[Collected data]
——

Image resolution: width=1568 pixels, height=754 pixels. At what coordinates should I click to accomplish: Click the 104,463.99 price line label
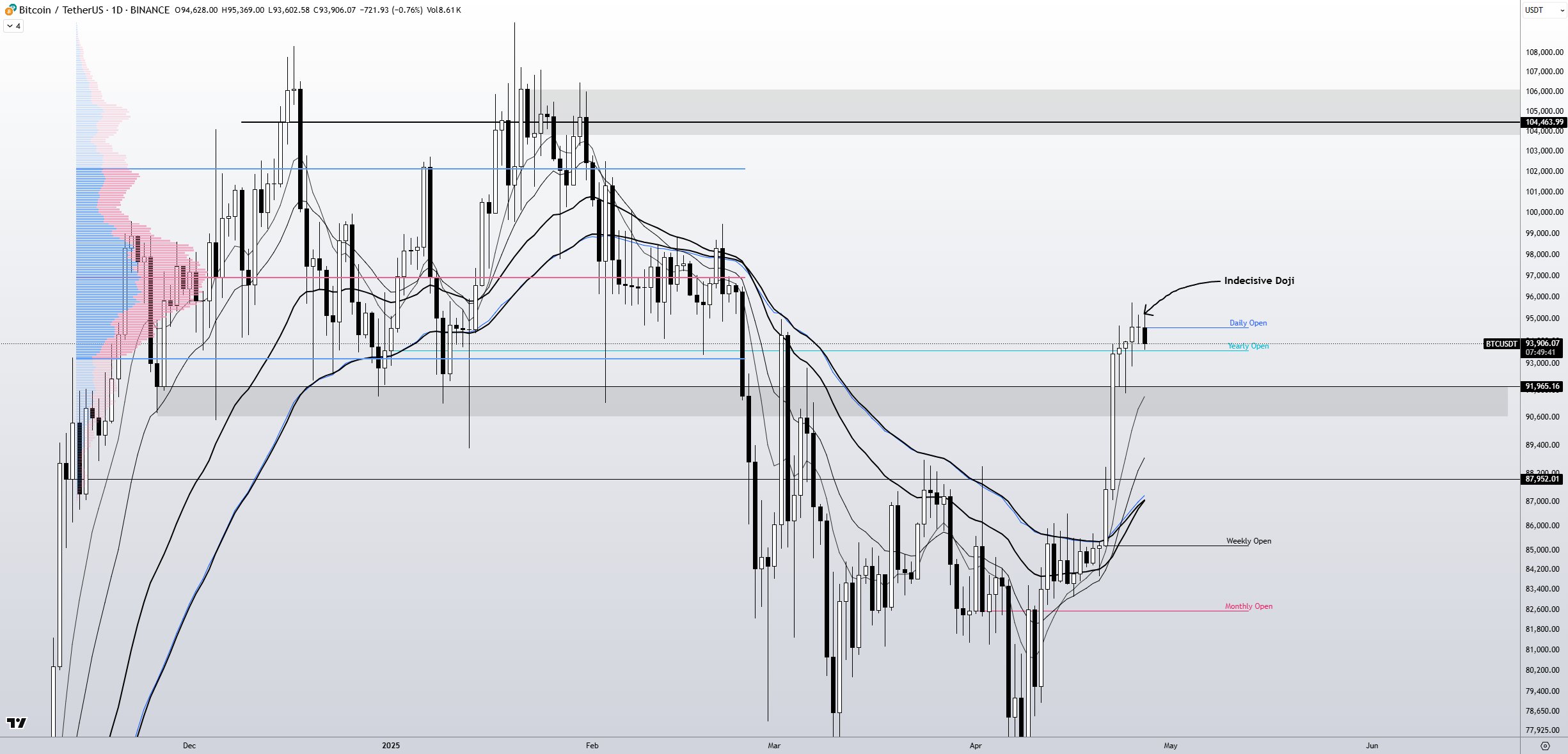(x=1544, y=122)
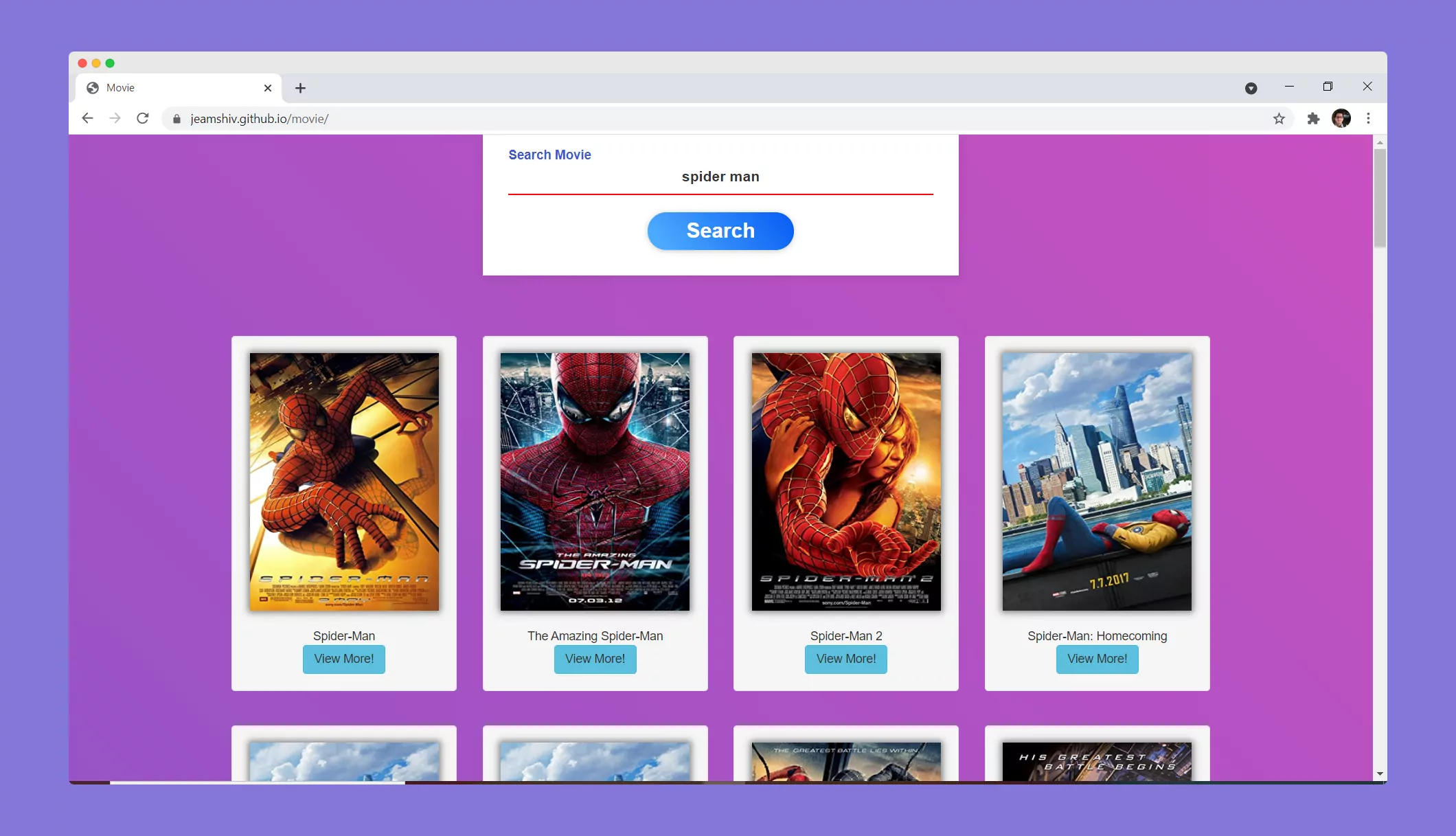Click the browser forward arrow
The image size is (1456, 836).
point(115,118)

——

Verbatim reproduction of every entry is needed, with the images left out.

→ Problem solution:
Image resolution: width=1568 pixels, height=754 pixels. At what coordinates should I click to accomplish: Click the 104,463.99 price line label
(x=1544, y=122)
Click the browser forward arrow
The image size is (1456, 836).
point(115,118)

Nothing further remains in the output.